Annual IEP Meeting: More Tips

It is important to note that parents have the right to request an Individualized Educational Program (IEP) meeting at any time.  The IDEA, which is the federal law that governs special education rights for parents and children, states that the school district must devlelop, review, and revise, if appropriate, your child’s Individualized Educational Program (IEP) annually. This IEP must be in place before the beginning of the next school year.  Some parents may believe that they are only entitled to attend only one IEP meeting a year.  This is not correct. At the  annual IEP meeting, committee members discuss the child’s educational progress, goals and objectives, related services, accommodations, placement and other issues germane to the review, development, and revision of the child’s IEP.  But parents are free to request an IEP meeting at any time to discuss any concerns with the school staff and IEP committee members.  Some parents request IEP meetings during the school year at regular intervals, e.g. every three or four months. Some parents only attend an annual IEP meeting.  In some cases, parents request IEP meetings almost every month during the school year. Whether it is appropriate to request one, two, three or more IEP meetings during a school year, if course, depends upon the unique circumstances of your child’s special education instruction, services, placement, and program.

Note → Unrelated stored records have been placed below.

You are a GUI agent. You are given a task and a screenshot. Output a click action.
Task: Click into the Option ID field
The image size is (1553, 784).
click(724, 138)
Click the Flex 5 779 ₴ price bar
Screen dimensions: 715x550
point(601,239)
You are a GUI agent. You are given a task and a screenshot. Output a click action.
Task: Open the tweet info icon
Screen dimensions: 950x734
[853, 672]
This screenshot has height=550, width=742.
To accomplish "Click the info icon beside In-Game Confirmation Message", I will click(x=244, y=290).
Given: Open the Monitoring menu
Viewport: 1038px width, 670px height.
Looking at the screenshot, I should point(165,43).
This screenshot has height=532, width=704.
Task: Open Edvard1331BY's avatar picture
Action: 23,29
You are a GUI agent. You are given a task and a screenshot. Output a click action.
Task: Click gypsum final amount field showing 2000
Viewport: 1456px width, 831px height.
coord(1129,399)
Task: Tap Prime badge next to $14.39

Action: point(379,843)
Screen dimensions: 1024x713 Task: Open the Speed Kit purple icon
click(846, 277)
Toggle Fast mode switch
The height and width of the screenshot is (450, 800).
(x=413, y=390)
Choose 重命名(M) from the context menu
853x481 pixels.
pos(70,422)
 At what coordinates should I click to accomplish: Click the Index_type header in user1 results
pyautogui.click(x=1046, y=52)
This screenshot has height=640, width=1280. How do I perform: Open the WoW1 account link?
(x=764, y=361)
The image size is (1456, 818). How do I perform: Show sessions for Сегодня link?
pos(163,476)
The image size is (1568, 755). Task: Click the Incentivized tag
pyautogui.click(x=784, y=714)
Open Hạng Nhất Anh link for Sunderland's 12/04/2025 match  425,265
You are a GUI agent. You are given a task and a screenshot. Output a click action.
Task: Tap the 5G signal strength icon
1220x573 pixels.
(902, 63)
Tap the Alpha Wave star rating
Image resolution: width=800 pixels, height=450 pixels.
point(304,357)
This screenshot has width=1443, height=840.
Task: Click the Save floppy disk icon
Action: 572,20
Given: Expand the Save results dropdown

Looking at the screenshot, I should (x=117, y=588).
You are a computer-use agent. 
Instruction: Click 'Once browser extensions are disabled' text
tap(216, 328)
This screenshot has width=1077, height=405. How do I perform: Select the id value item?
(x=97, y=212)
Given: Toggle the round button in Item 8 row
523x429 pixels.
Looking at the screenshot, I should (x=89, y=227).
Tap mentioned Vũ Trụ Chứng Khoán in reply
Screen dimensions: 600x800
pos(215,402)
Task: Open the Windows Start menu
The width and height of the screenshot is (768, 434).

At an annual IEP meeting, the IEP committee will review your child’s educational progress during the school year.  Sometimes this phase of the annual IEP meeting superficially examines the child’s educational progress during the school year. This phase of the IEP meeting, however, is a valuable opportunity for parents to ask questions concerning their child’s educational progress. For example, parents can ask what assessments, tests, and measurements were used to determine whether your child made educational progress on his IEP goals and objectives.  In Georgia, for example, the school system may say that we do not need to give your child a “Cadillac” but only a “Chevrolet.”  This means that the school system does not have to maximize your child’s educational performance but only provide what is appropriate or adequate.  What is appropriate or adequate?  This means that your child must make more than trivial educational progress. It must be measurable.  If a goal or objective can be measured objectively, then the school system should be able to provide data, test scores, and other assessments that can give you an objective measurement of educational performance. Thus, it is easy for educators to say that your child is making educational progress.  This is an opinion. It may be subjective.  How do you measure whether your child is really making educational progress unless you can assess it objectively?  There are some goals and objectives that can be informally and formally assessed by teacher observation only.  In most cases, however, parents should insist that the IEP committee produce objective measurement of their child’s educational progress, or lack of such progress, during the school year.

In Georgia, you should receive report cards or other reports every nine weeks or other time frame when all students receive report cards. These progress reports will let you know your child’s educational progress on goals and objectives. You do not have to wait until the annual IEP meeting to find out how your child is performing in school.  Periodic performance reports update parents on their child’ educational progress.  If you are not receiving these written periodic reports about your child, then you should request at the annual IEP meeting or before such meeting that you receive copies of your child’s educational progress at periodic intervals during the school year.

You may find that the IEP and/or educational reports about your child state that there is ongoing progress on your child’s goals and objectives. In other words, there is no number, percentage, score or other measurement how your child at the time of the IEP meeting.  Sometimes there is a valid reason why the school system cannot give you a score, number, or percentile because the school is continuing to work on your child’s goals and objectives and there is no current score, number, or percentile that can be given at that time. You should revisit those goals and objectives at future IEP meetings to ensure that there is an objective measurement of your child’s educational progress.    The reason why it is so important to determine your child’s educational progress is because you cannot develop, revise, amend and effectively review your child’s IEP unless and until you know what, if any, educational progress your child is making on the stated IEP goals  objectives.

Hope these tips are helpful when attending your child’s annual IEP meeting. Let me know what you think?